# Do filters put oxygen in a tank?



## Calmwaters (Sep 2, 2009)

Just curious about this. If so how? It seems like years ago in high school science class we learned something but as I said that was a long time ago.LOL


----------



## studman50 (Aug 15, 2009)

depends on what type, if you have a sump/wet/dry then yes because of the water going from the overflow to the filter it creates bubbles on the way down, HOB yes because it does disrupt the surface a little and the least aggitation and bubbles which would put O2 in the water would be a canister. now im not saying this is a great ammount, plus i just like a nice bubble wall in the back of the tank.


----------



## MoneyMitch (Aug 3, 2009)

whenever the water surface is agitated then co2 leaves and o2 enters, wet drys or trickle filters are the best since the water drips over media and is constantly being moved around swished and splashed. Money


----------



## Byron (Mar 7, 2009)

Previous responders are correct. If I recall, you have (or want) a planted tank. In planted aquaria, you do not want excess water surface disturbance because it drives off the CO2 that is essential for the plants. So any bubbling devices or excessive filtration is a negative. And plants produce more oxygen than they or the fish assume, so in a planted tank you are not likely to have oxygen deficiency issues unless you are way overstocked with fish or have large fish. Just to keep everything in perspective.

Byron.


----------



## Calmwaters (Sep 2, 2009)

Thanks you guys I knew someone here one have the answers for me. And yes Byron I am thinking about turning my 44 gallon into an all real plant tank.
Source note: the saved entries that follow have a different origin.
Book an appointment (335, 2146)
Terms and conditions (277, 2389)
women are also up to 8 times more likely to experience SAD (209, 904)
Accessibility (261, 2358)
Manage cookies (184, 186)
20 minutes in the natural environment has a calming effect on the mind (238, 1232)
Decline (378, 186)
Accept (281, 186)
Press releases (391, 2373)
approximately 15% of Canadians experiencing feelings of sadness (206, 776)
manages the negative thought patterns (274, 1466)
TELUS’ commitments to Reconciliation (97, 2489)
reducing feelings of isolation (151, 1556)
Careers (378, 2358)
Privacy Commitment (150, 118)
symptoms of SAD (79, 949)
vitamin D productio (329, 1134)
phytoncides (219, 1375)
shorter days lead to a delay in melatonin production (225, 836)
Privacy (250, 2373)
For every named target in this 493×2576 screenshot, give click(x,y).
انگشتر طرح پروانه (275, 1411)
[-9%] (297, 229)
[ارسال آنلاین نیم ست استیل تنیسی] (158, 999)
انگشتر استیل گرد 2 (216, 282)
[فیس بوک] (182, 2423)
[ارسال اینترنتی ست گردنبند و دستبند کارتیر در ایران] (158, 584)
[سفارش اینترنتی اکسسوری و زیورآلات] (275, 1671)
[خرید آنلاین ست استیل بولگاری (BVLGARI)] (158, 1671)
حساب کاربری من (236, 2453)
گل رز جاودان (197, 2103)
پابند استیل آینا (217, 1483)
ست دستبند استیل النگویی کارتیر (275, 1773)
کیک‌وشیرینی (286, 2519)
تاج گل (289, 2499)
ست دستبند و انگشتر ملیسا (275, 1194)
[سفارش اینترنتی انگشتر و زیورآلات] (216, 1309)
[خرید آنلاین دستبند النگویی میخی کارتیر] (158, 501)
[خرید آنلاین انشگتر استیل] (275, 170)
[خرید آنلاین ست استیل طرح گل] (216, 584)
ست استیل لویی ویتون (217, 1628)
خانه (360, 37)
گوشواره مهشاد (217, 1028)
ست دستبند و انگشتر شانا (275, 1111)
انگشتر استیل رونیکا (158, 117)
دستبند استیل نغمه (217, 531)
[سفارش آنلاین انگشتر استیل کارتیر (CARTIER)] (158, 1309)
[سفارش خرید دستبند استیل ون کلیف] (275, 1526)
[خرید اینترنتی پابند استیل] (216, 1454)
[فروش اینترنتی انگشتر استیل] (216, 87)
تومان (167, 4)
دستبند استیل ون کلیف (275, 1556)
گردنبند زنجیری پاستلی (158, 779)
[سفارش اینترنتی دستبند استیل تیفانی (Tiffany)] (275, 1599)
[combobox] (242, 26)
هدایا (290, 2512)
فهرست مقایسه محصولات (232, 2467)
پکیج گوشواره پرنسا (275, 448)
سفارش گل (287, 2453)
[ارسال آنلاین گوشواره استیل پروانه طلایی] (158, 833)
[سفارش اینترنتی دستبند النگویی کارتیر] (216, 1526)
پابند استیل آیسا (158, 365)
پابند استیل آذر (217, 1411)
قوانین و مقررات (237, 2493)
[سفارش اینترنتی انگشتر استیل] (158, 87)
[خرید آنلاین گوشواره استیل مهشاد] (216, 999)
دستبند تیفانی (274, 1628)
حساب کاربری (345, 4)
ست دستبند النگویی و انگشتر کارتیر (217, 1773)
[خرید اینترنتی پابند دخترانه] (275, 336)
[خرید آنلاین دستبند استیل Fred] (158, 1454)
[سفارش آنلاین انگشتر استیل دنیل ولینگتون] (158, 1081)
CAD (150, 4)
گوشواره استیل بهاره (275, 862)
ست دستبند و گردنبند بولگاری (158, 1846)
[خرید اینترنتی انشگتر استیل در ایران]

I only have 3 small ones so far but plan on getting more little by little and replaceing my fake ones.


----------



## ron521 (Oct 1, 2009)

I would say that filters help the water turn over, so gas exchange can occur, and increasing the amount of gases (both oxygen and CO2) which are dissolved in the water.
Agitating the surface enhances the gas exchange, so if you have CO2 injection, you would lose CO2 as the gases dissolved in your water attempted to equalize with the atmosphere.


----------